Of course, yeah. But it's still a really decent gaming rig. I can play most titles, including some recent ones with the graphics settings maxed out and still not seeing much of a bottleneck. It's right near the limit but holding it's own in titles like Crysis 2, Crysis 3, Battlefield 3 and Battlefield 4.* In other words, the system as a whole still functions at a high enough level to enjoy the gaming experience, even with some newer titles.*

Here are my rig's vital statistics when playing Battlefield 3:

Getting 200FPS peak and about 175FPS average





Correction: Im not sure if these results are from Crysis 2 or Battlefield 3. I will have to go back and check.


----------



## storm-chaser (Nov 4, 2020)

I just purchased a Biostar TA880GU3+ motherboard. Going way back to my first 970 BE rig, I found that this board does super well in terms of memory latency and has decent overclocking options in the BIOS. It was reliable for me back in the day, so I am going to replicate that setup as much as possible. 

In addition to the new motherboard, I also ordered a Phenom II 1090T CPU and five Phenom II 960T processors. So I can have my cake and eat it too. Hoping to be able to do some binning with these and perhaps get one to go 4GHz on all six cores. 

If all else fails, I have the 1090T to throw at it. I should be able to get 4.0GHz all core overclock if it's a good chip. 

Updates to follow.


----------



## zenlaserman (Nov 4, 2020)

TBH, I thought you'd be shooting for 3.8 or higher from the get-go.  My brother and a few friends of mine had 1090Ts back in the day, and 4-4.3 wasn't too hard.  Ofc, they were dealing with prime silicon from the get-go, and those CPUs ended up well over 200w.  Monstrous performers back then!

I always wondered how an old Thuban would perform if it was shrunk to 14/12 or even 7nm lithography.  How tiny would it be?  LOL

Edit:  regarding your overclocking, I forgot to add, the numbers shown @ 3.5GHz on your 12V rail scare me!

• [Tasks to carry out]
[A] Name every video game title that the forum thread about the gaming rig mentions.
[B] Print the part of the forum thread starting with "Of course, yeah." and going on through "back and check.".

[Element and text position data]
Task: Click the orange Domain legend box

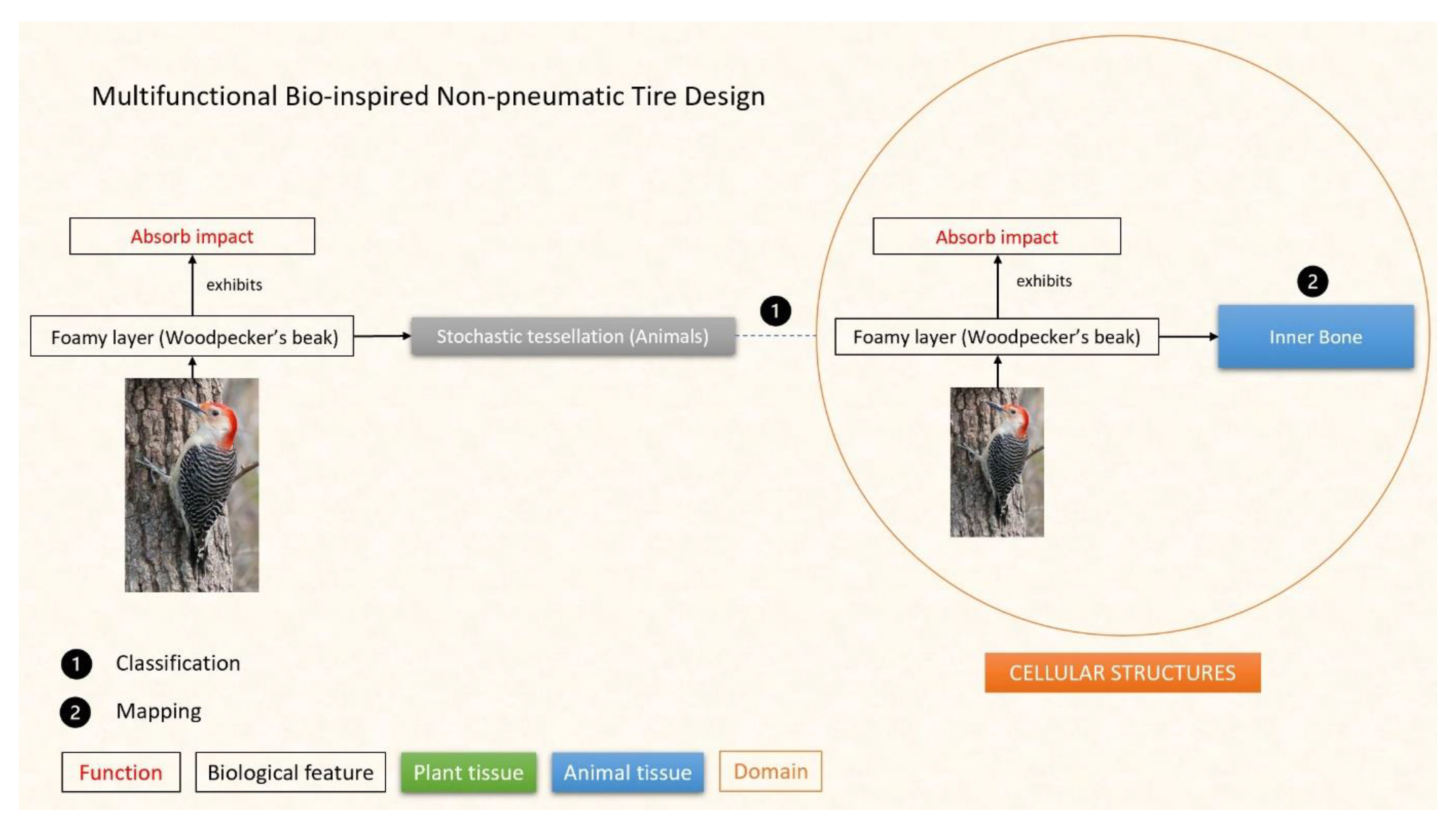Action: [x=770, y=771]
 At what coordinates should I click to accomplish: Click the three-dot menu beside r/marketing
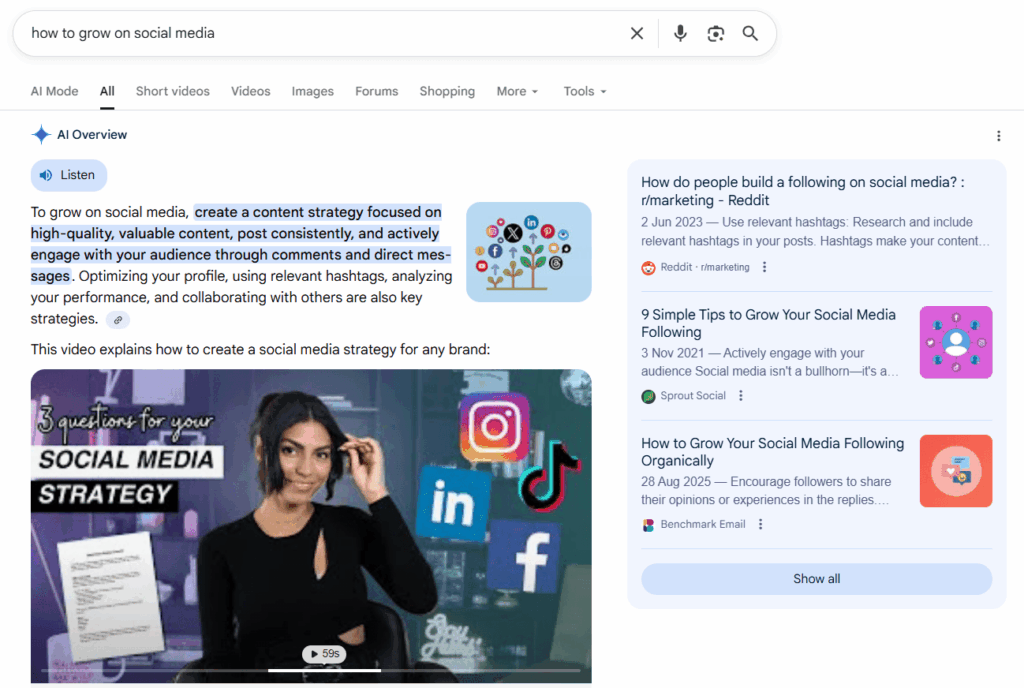point(764,268)

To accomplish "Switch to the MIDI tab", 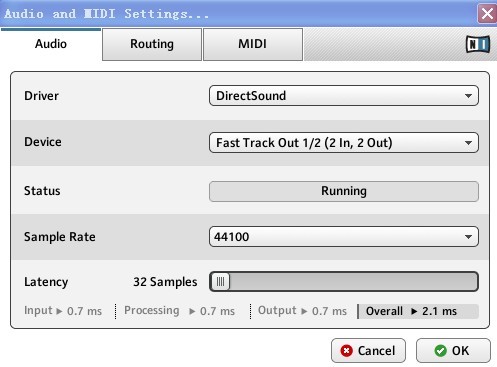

• [Solved tasks]
[A] Crysis 2, Crysis 3, Battlefield 3, Battlefield 4

[B]
Of course, yeah. But it's still a really decent gaming rig. I can play most titles, including some recent ones with the graphics settings maxed out and still not seeing much of a bottleneck. It's right near the limit but holding it's own in titles like Crysis 2, Crysis 3, Battlefield 3 and Battlefield 4.* In other words, the system as a whole still functions at a high enough level to enjoy the gaming experience, even with some newer titles.*

Here are my rig's vital statistics when playing Battlefield 3:

Getting 200FPS peak and about 175FPS average





Correction: Im not sure if these results are from Crysis 2 or Battlefield 3. I will have to go back and check.